In large dynamic fleets it's hard to keep track of counts and versions of nodes. This is a tool that can observe a running network and gather versions of a specific component. The results are exposed as Prometheus metrics.
$ tally --component '*' --port 8080 --prefix choria_tally
For this to work it uses the normal Choria client configuration to connect to the right middleware using TLS and
listen there. The certificates needed does not need to match the .+.mcollective
pattern, meaning tally will never
make RPC requests to your fleet - it passively listens for advisories.

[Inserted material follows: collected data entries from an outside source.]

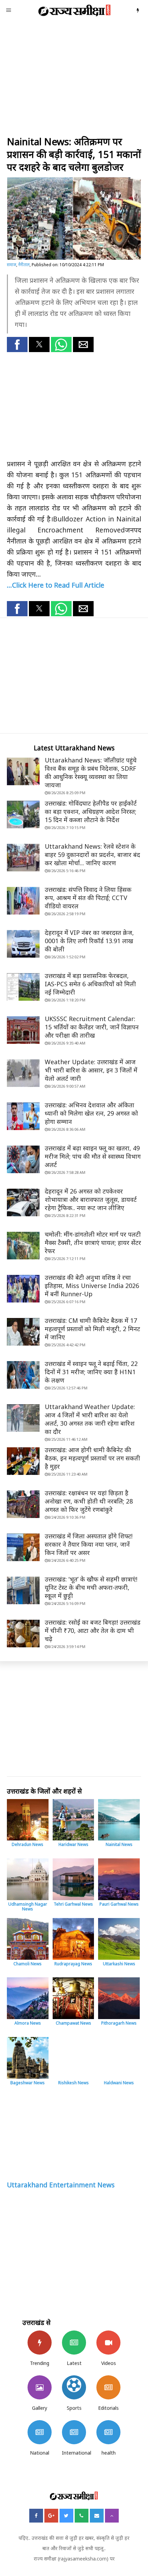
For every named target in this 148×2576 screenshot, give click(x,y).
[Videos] (108, 2342)
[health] (108, 2432)
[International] (74, 2432)
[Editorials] (108, 2387)
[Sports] (74, 2387)
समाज (11, 265)
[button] (17, 344)
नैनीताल (24, 265)
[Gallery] (40, 2387)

This will listen on port 8080 for /metrics, it will observe events from the server component and expose metrics as below:
Metric | Description |
---|---|
choria_tally_good_events | Events processed successfully |
choria_tally_process_errors | The number of events received that failed to process |
choria_tally_event_types | The number of events received by type |
choria_tally_versions | Gauge indicating the number of running components by version |
choria_tally_processing_time | The time taken to process events |
choria_tally_nodes_expired | The number of nodes removed during maintenance runs |
Additionally, this tool can also watch Choria Autonomous Agent events, today it supports transition events and exec watchers:
Metric | Description |
---|---|
choria_tally_machine_transition | Information about transition events handled by Choria Autonomous Agents |
choria_tally_exec_watcher_success | Machine exec watcher success runs |
choria_tally_exec_watcher_failures | Number of exec watcher executions that failed |
choria_tally_exec_watcher_runtime | Exec watcher runtime |
If you have any Choria Governors the tool can listen to the events these emit and report on those.
Metric | Description |
---|---|
choria_tally_governor | Events and their types seen per Governor and per Component |
Clustered deployments are problematic since from the perspective of Prometheus the stats will be multiplied by the number of running instances.
When ran with the --election TALLY
flag it will activate leader election against Choria Streams.
Regardless all metrics will have a active
label set which will be 1
on the active node (or only node when leader election is not configured).